While we often associate physical therapy with recovery from extreme events like serious injury, illness and strokes, that’s certainly not the only way physical therapy can be a boon to the elderly. In fact, the American Physical Therapy Association tells us that over 70 million Americans age 50 and older are living with a chronic condition that could benefit from physical therapy. That’s why many millions of seniors are choosing physical therapy — to improve the overall quality of their lives in ways like these:
Increasing balance and preventing falls
According to the U.S. Center for Disease Prevention, a full one-third of people over age 65 fall every year. That makes falling the number one cause of injury among seniors. Physical therapy can help seniors build their strength and improve their balance, thus avoiding the risk of bone fractures and other debilitating injuries.

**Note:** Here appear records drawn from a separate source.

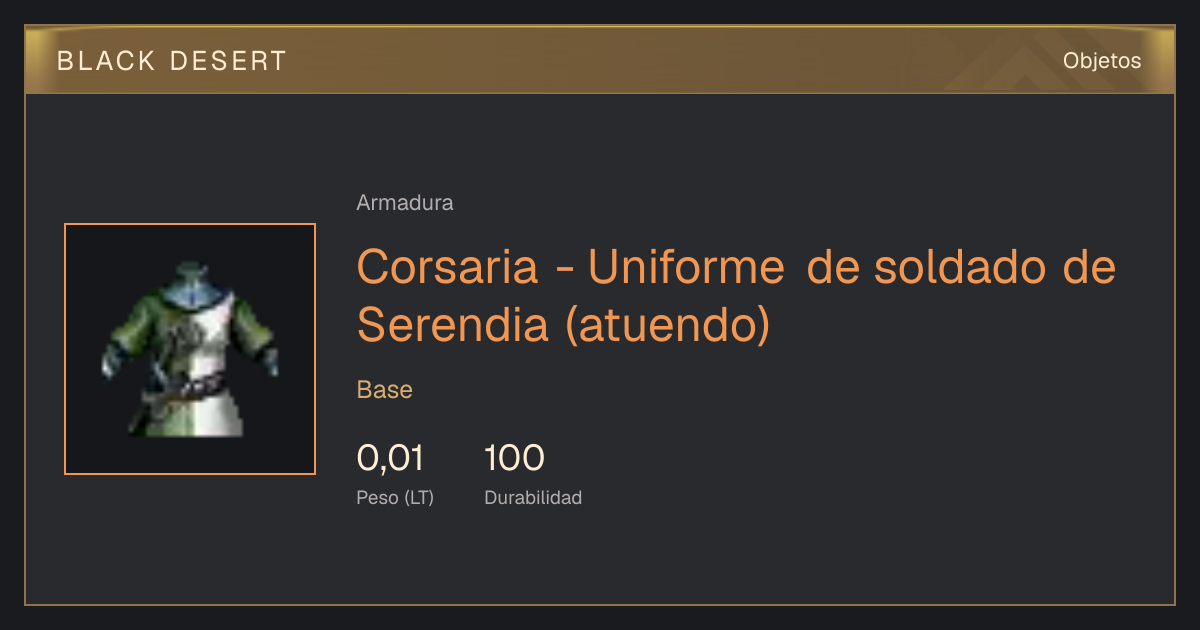Select the Serendia soldier uniform item icon
The height and width of the screenshot is (630, 1200).
tap(190, 349)
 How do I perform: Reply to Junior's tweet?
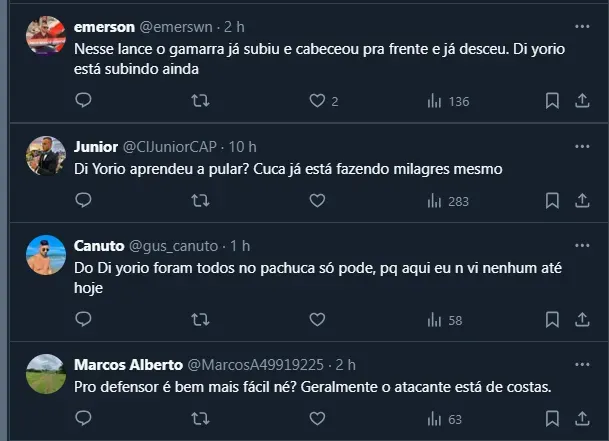pos(84,200)
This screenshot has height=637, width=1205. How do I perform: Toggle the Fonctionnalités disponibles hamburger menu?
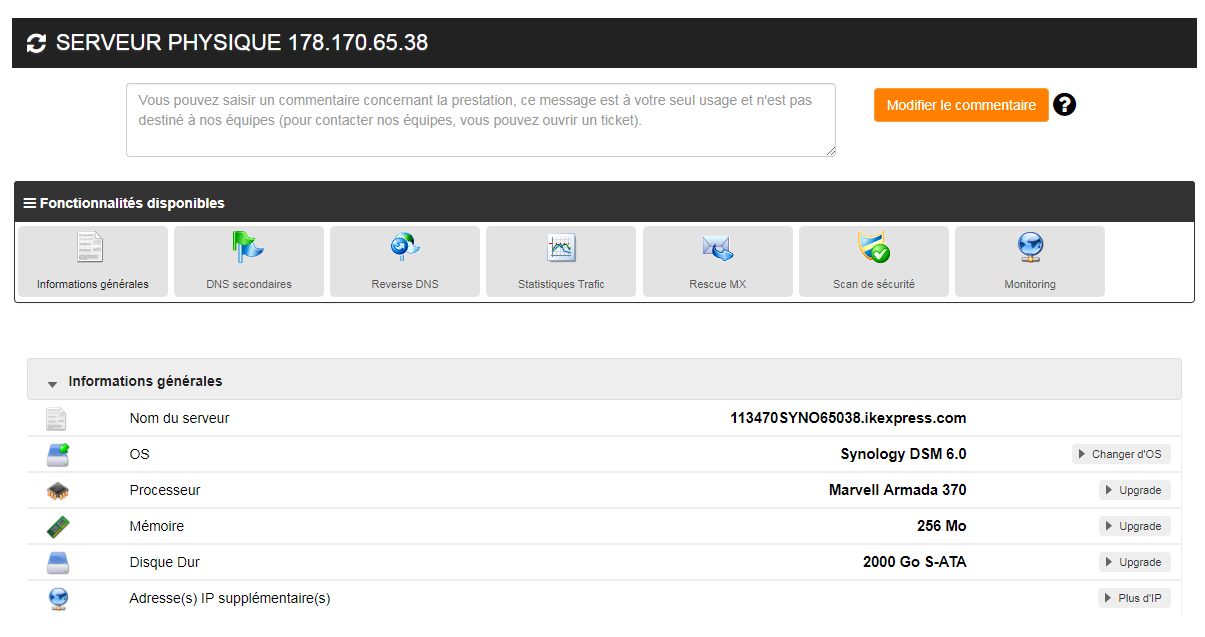[30, 203]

Reducing the danger of osteoporosis
Speaking of bones, it’s well known that our bones become less dense and more brittle as we age. This change, called osteoporosis, makes serious injury a real risk to seniors. Targeted exercises designed by a professional physical therapist will help reduce that risk, supporting stronger bones and better posture.
Improving mood and alleviating depression
If you’ve ever enjoyed the benefits of a brisk morning walk, you know that exercise makes you feel good. There’s a scientific reason for this, and it’s all about endorphins. These chemicals, which are produced naturally in the body, can relieve pain, ease feelings of stress or frustration and reduce feelings of unhappiness or depression. The gentle exercise in physical therapy actually causes the body to release endorphins — and helps our elders to feel happier.
Physical therapy can include specific pelvic exercises which help seniors strengthen important pelvic muscles. Our loved ones can learn to locate these muscles and use them correctly to control their bladders and reduce the incidence of this embarrassing problem.
Easing the effects of arthritis
Many seniors suffer from the stiff joints and impaired range of motion that accompany arthritis. A good physical therapist can create an exercise program designed to loosen up those joints while preserving and even improving the ability to move freely. Among the many pain relief techniques — cold or hot treatments, water therapy and activity modification, to name a few — your elder is sure to learn ways to manage and reduce the pain of chronic arthritis.
With their deep knowledge of body systems and their well-honed problem solving skills, physical therapists are able to help seniors achieve improved mobility, reduced pain, and greater independence — and that’s a lot! We salute all our talented physical therapists during this month, and thank them for all they do.